Reproduce the whole listing, character for character.
___ Records supplied
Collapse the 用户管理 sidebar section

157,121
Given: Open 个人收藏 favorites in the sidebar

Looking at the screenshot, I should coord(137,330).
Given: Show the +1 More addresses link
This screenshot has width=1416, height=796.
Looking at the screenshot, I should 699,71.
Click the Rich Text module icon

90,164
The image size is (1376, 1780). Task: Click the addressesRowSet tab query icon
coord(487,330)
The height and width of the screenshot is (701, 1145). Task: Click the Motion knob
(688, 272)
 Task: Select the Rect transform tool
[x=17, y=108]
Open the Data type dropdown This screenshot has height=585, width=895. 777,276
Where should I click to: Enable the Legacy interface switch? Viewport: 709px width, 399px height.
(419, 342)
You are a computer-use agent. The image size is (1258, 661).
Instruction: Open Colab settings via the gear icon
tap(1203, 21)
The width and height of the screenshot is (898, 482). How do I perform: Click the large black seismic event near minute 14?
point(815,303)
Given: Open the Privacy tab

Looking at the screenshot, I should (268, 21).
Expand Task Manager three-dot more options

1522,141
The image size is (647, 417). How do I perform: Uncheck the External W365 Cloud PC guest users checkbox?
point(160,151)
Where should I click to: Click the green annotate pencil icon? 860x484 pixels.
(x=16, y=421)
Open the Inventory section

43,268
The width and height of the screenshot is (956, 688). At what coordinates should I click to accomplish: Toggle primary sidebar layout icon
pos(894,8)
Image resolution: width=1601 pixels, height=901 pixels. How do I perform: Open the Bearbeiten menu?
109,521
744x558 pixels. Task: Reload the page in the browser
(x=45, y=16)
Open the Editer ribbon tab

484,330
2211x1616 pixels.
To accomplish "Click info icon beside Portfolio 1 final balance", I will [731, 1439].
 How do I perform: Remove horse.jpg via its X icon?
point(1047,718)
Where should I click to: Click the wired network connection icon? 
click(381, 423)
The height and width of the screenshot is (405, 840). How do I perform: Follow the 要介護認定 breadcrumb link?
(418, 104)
______
* **Result**
Collapse the 用户管理 sidebar section

157,121
Given: Open 个人收藏 favorites in the sidebar

Looking at the screenshot, I should coord(137,330).
Given: Show the +1 More addresses link
This screenshot has width=1416, height=796.
Looking at the screenshot, I should 699,71.
Click the Rich Text module icon

90,164
The image size is (1376, 1780). Task: Click the addressesRowSet tab query icon
coord(487,330)
The height and width of the screenshot is (701, 1145). Task: Click the Motion knob
(688, 272)
 Task: Select the Rect transform tool
[x=17, y=108]
Open the Data type dropdown This screenshot has height=585, width=895. 777,276
Where should I click to: Enable the Legacy interface switch? Viewport: 709px width, 399px height.
(419, 342)
You are a computer-use agent. The image size is (1258, 661).
Instruction: Open Colab settings via the gear icon
tap(1203, 21)
The width and height of the screenshot is (898, 482). How do I perform: Click the large black seismic event near minute 14?
point(815,303)
Given: Open the Privacy tab

Looking at the screenshot, I should (268, 21).
Expand Task Manager three-dot more options

1522,141
The image size is (647, 417). How do I perform: Uncheck the External W365 Cloud PC guest users checkbox?
point(160,151)
Where should I click to: Click the green annotate pencil icon? 860x484 pixels.
(x=16, y=421)
Open the Inventory section

43,268
The width and height of the screenshot is (956, 688). At what coordinates should I click to accomplish: Toggle primary sidebar layout icon
pos(894,8)
Image resolution: width=1601 pixels, height=901 pixels. How do I perform: Open the Bearbeiten menu?
109,521
744x558 pixels. Task: Reload the page in the browser
(x=45, y=16)
Open the Editer ribbon tab

484,330
2211x1616 pixels.
To accomplish "Click info icon beside Portfolio 1 final balance", I will [731, 1439].
 How do I perform: Remove horse.jpg via its X icon?
point(1047,718)
Where should I click to: Click the wired network connection icon? 
click(381, 423)
The height and width of the screenshot is (405, 840). How do I perform: Follow the 要介護認定 breadcrumb link?
(418, 104)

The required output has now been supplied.